*Provided text*.
Document Type : Original Article
Center of Excellence on Soft Computing and Intelligent Information Processing, Department of Electrical Engineering, Ferdowsi University of Mashhad, Mashhad, Iran
Design and control of surgical robots for minimally invasive surgery have considerable challenges in handling unknown robot dynamics, environmental uncertainties, desirable workspaces, and fast motion reactions. Realistic operational requirements regarding kinematics and dynamics of the robot and its actuators also lead to joint elasticity; therefore, further concerns regarding sustained chattering, vibration, and instability are raised. Accordingly, the robot proposed here is designed based on a hybrid structure, consisting of two parallel and serial manipulators, aiming for the desired rigidity and acceptable manipulability requirements of robotic surgeries. Furthermore, a decentralized sliding mode controller with an indirect adaptive fuzzy estimator based on a voltage control strategy is employed to tackle the challenges of controlling such as chattering phenomenon, control loop's speed, and stability against uncertainties. In contrast to the traditional sliding mode controllers, the control law is free from robot dynamics, the control signals' chattering is reduced, and bounded input-bounded output stability is shown without knowing the uncertainty bounds on robot dynamics. Simulation and experimental studies indicate that this approach is realistic.

*Listed records*.
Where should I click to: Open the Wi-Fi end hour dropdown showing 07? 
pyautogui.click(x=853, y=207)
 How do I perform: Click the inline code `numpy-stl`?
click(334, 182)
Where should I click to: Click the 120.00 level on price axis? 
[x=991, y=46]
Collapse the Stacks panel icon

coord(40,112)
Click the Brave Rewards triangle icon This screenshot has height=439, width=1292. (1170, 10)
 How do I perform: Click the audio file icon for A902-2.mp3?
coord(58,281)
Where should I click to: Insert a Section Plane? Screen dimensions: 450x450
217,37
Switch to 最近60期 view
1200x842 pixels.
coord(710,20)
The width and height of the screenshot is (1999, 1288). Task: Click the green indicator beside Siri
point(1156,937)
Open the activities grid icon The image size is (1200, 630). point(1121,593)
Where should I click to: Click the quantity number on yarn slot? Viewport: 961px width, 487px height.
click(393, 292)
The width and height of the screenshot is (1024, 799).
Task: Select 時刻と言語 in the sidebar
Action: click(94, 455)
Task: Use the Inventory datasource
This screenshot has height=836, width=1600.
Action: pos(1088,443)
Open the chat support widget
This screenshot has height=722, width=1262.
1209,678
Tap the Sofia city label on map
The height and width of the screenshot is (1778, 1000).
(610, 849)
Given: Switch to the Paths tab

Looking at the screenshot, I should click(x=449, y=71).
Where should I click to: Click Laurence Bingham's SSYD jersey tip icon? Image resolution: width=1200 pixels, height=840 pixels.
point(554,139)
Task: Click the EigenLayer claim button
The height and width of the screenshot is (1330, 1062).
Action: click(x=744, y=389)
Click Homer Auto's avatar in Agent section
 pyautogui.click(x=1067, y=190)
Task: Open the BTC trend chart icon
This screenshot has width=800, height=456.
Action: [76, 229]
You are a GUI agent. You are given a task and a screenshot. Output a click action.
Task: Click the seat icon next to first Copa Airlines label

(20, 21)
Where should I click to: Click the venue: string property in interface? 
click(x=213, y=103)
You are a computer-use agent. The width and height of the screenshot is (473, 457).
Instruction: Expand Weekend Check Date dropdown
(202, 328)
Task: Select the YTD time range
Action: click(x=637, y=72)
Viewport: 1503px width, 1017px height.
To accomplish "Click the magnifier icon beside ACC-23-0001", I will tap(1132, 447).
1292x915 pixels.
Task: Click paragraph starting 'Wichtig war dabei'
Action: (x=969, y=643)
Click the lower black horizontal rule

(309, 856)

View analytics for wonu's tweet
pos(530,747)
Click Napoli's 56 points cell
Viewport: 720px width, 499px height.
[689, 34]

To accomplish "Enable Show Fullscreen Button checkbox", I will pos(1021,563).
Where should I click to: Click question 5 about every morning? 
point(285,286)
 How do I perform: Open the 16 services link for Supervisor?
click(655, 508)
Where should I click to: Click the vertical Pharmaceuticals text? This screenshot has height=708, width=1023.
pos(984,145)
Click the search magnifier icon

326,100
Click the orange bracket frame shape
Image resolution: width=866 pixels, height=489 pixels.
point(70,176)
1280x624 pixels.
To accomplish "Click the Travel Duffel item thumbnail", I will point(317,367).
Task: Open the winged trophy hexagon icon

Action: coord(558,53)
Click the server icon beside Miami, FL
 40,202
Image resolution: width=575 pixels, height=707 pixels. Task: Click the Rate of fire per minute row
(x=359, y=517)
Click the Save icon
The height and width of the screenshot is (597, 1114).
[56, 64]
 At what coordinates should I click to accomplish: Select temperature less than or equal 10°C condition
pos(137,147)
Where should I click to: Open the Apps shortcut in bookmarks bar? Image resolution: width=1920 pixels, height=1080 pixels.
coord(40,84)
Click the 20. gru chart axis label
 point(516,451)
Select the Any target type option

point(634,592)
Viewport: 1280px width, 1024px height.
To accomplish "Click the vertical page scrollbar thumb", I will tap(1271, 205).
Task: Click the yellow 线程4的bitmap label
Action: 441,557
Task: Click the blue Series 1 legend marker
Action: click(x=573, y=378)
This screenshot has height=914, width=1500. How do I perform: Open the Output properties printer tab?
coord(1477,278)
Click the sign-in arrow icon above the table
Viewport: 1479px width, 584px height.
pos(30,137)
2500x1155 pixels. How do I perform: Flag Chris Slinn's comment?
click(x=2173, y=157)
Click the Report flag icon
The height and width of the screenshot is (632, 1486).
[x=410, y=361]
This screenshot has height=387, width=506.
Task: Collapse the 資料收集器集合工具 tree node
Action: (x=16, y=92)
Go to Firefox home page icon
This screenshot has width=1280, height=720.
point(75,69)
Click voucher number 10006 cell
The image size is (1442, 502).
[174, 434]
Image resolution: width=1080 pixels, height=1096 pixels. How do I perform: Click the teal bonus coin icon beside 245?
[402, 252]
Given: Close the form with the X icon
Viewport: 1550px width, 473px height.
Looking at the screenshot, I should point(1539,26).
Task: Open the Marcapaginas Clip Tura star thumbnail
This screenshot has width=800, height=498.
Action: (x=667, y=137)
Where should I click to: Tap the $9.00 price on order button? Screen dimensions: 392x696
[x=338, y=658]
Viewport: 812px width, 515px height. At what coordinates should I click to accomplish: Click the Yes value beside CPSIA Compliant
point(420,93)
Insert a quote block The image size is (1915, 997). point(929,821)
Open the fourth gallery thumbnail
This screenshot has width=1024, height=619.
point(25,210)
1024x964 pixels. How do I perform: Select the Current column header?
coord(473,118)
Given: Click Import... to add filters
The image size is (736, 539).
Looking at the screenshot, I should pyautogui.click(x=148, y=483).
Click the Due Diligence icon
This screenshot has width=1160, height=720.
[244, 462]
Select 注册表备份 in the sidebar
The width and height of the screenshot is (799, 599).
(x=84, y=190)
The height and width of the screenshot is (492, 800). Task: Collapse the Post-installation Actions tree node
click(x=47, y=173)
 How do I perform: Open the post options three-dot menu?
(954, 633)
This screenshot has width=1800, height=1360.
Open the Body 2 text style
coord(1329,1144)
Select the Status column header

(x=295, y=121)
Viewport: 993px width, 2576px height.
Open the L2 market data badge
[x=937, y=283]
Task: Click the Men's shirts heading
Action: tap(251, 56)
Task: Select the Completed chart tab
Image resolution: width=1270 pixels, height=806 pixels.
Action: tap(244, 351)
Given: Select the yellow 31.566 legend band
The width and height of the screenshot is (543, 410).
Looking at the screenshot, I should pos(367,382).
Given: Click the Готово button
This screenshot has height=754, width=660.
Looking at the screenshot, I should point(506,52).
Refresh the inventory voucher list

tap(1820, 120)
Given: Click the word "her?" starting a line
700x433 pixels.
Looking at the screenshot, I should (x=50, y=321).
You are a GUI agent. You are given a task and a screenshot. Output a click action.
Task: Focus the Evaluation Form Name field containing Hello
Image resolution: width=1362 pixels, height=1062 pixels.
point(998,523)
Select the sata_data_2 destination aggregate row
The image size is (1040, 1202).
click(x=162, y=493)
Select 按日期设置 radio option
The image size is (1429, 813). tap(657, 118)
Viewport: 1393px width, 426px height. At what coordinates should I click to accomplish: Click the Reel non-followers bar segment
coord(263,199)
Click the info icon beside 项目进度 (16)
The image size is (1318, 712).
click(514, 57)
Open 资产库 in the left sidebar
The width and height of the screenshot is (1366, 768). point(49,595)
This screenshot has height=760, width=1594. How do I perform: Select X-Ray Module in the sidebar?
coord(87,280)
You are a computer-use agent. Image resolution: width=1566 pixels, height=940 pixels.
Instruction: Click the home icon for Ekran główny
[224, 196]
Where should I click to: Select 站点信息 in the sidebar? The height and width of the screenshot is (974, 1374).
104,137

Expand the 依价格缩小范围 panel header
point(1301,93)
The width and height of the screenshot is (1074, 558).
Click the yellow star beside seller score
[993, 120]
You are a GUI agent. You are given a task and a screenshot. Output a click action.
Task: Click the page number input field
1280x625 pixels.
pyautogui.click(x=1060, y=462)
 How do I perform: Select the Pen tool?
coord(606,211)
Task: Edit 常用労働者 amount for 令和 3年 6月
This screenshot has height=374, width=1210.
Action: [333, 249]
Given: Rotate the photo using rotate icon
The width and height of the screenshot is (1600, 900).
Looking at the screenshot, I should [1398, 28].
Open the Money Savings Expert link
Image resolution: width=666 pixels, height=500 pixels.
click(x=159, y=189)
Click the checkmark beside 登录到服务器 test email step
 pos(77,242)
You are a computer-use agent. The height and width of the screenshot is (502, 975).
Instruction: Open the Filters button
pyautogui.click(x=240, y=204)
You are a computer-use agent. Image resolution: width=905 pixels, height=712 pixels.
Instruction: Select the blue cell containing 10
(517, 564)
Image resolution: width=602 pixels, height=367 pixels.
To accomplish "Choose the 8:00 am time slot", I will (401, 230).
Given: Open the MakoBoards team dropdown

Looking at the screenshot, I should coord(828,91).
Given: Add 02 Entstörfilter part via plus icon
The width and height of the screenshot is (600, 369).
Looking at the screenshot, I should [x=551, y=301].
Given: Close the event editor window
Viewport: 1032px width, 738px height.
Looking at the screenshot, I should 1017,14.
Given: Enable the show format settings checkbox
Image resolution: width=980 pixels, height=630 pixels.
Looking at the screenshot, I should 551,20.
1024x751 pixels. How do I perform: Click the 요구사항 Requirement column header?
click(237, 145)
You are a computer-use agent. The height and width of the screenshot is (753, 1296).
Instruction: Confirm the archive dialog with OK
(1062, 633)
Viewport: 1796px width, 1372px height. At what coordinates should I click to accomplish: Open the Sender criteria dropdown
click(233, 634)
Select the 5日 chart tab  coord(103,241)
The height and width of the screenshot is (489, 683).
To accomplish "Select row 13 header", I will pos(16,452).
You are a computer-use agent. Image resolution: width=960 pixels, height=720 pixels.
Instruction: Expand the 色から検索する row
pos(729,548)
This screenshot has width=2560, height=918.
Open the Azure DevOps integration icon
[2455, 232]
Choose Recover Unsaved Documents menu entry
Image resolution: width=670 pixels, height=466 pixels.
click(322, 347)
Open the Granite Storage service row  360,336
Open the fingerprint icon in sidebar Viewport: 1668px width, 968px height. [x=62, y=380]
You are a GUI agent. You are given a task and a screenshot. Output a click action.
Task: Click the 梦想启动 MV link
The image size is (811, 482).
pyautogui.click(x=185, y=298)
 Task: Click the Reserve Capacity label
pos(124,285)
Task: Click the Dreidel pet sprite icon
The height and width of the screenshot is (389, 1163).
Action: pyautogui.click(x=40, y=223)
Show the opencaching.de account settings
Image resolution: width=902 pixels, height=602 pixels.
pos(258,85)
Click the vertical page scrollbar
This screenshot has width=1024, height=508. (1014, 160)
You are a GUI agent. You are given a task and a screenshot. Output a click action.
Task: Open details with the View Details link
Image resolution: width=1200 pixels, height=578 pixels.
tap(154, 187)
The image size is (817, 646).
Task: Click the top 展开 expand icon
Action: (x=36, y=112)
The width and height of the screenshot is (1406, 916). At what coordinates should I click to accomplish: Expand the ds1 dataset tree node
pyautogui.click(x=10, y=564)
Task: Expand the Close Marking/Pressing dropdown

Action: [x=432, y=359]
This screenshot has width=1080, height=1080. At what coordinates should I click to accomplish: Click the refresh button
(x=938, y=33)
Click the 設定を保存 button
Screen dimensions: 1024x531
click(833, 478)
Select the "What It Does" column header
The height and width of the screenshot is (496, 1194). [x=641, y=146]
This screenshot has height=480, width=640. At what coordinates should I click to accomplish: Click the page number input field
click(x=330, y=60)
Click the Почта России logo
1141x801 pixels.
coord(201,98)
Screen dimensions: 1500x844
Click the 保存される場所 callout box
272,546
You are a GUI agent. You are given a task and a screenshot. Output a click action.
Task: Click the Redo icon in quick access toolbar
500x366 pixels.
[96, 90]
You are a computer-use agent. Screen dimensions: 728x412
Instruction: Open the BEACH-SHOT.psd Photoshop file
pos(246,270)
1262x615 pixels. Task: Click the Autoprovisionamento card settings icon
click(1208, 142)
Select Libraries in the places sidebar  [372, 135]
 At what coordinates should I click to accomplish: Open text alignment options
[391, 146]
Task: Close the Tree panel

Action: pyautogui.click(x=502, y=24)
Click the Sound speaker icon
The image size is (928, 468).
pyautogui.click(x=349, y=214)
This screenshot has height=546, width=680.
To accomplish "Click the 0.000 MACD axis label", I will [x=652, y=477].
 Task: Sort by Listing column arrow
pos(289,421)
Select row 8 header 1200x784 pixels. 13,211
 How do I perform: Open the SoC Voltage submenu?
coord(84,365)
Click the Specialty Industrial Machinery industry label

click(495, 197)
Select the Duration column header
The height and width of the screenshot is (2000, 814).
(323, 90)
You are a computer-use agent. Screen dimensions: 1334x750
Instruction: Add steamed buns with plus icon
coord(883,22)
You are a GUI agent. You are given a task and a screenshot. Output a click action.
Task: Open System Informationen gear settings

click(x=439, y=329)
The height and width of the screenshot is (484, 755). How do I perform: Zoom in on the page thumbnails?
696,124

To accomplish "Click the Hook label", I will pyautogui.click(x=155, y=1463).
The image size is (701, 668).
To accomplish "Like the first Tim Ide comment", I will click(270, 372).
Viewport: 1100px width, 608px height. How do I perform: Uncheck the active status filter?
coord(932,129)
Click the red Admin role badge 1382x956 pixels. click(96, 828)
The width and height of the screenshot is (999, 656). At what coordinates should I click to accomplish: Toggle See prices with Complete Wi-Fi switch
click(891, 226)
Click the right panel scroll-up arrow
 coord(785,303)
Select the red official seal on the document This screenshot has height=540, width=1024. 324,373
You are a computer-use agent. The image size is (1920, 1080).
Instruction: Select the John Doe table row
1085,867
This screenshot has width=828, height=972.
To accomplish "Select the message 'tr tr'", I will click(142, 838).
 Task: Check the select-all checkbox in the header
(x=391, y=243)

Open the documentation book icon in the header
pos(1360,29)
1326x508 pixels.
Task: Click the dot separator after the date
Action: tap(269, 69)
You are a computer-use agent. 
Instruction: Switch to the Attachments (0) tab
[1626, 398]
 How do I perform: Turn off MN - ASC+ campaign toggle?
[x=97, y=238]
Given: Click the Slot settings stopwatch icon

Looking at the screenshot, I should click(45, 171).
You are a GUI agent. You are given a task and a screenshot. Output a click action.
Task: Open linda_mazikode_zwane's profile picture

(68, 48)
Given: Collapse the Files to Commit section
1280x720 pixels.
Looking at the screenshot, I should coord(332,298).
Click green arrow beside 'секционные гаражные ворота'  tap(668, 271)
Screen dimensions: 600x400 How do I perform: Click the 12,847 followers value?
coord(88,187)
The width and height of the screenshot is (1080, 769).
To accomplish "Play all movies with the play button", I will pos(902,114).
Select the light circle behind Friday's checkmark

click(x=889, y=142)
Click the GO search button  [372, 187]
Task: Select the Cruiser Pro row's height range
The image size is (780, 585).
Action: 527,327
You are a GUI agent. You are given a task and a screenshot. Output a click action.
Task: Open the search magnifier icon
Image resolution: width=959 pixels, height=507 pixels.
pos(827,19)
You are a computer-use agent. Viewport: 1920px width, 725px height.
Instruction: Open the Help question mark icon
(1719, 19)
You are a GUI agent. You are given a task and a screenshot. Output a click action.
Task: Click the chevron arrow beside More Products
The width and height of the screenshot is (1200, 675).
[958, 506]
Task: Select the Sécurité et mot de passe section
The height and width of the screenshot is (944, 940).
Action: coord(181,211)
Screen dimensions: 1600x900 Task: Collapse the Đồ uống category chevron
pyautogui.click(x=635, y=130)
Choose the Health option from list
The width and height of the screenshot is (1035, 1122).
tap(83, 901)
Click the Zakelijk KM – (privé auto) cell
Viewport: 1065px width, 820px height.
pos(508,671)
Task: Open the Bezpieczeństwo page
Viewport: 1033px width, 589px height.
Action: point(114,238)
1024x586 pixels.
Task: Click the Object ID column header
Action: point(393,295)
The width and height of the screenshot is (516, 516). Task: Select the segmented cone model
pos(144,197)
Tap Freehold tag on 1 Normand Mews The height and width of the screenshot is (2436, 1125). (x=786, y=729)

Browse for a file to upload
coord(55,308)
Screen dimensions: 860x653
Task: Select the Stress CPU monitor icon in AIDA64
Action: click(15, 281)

*Required actions*.
1. Can you rewrite the paragraph of the surgical robot abstract that begins "Design and control of surgical robots" as a brief bulleted list that keeps its main facts?
2. Answer these questions from the surgical robot abstract:
(a) Which department and university does the abstract's header name?
(b) Which two kinds of manipulators make up the proposed robot's hybrid structure?
(c) What kinds of studies indicate that the approach is realistic?

*Activity answers*.
1.
- Surgical robots for minimally invasive surgery face challenges with unknown robot dynamics, environmental uncertainties, desirable workspaces, and fast motion reactions.
- Realistic kinematic and dynamic requirements of the robot and its actuators cause joint elasticity, which raises concerns about sustained chattering, vibration, and instability.
- The proposed robot has a hybrid structure of parallel and serial manipulators, designed for the rigidity and manipulability that robotic surgery requires.
- It uses a decentralized sliding mode controller with an indirect adaptive fuzzy estimator, based on a voltage control strategy, to address chattering, control loop speed, and stability against uncertainties.
- Unlike traditional sliding mode controllers, the control law does not depend on robot dynamics and reduces chattering. Bounded input-bounded output stability is shown without knowing the uncertainty bounds on robot dynamics.
- Simulation and experimental studies indicate that the approach is realistic.

2.
(a) The Department of Electrical Engineering at Ferdowsi University of Mashhad.
(b) Parallel and serial manipulators.
(c) Simulation and experimental studies.